I have a Laravel 6 site, and a legacy Drupal 7 site. Both are served under the same domain, and both share the same user
database table.
I'd like users to be able to log in via Laravel (never via Drupal) and then browse between the two systems freely, being logged into both.
Rather than attempt to reverse-engineer one or both systems' session handling in order to implement it in the other, I have come up with an alternative. The idea is to embed a very simple page from system A into an iframe in each page served by system B and vice-versa.
Laravel could load a Drupal page such as /session-check?token=12345
. Drupal would recognise this token (using a shared db value, shared app secret, or private SSL key perhaps?) and log the user into Drupal, if not already.

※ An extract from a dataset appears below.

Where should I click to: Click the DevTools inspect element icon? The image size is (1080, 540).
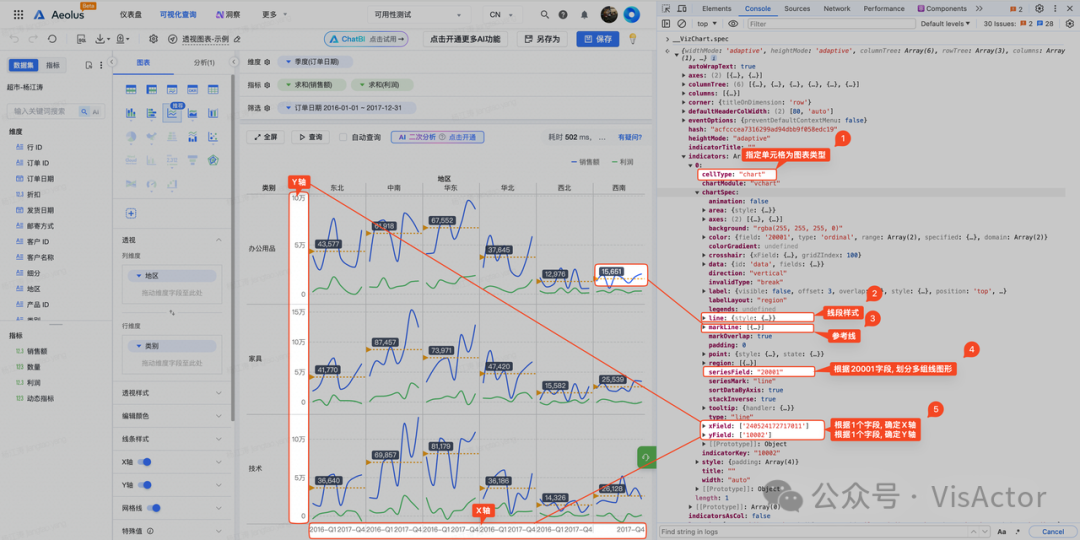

Otherwise it would just refresh the (Drupal) session lifetime. Thus sessions in both systems would initiate at pretty much the same moment, and stay fresh for the same timeframe. In all other respects the sessions would be independent, and entirely native to their original system.
Drupal would only need to load a very simple page from Laravel which refreshes Laravel's native session. Thus if you browse only Drupal pages, Laravel's session is still kept fresh.
I have all this working just fine, using a simplistic token mechanism, but wanted to ask the following:
- am I overlooking potential security implications
- are there suggestions on the best "shared token" method in this case, given that the two apps can access each others' cookies and databases.
I've read you should never attempt "home-grown" security, but it seems my scenario is sufficiently unique that the usual options aren't exactly what I'm after. That said, I'm keen to integrate existing solutions where possible, at least for the token system.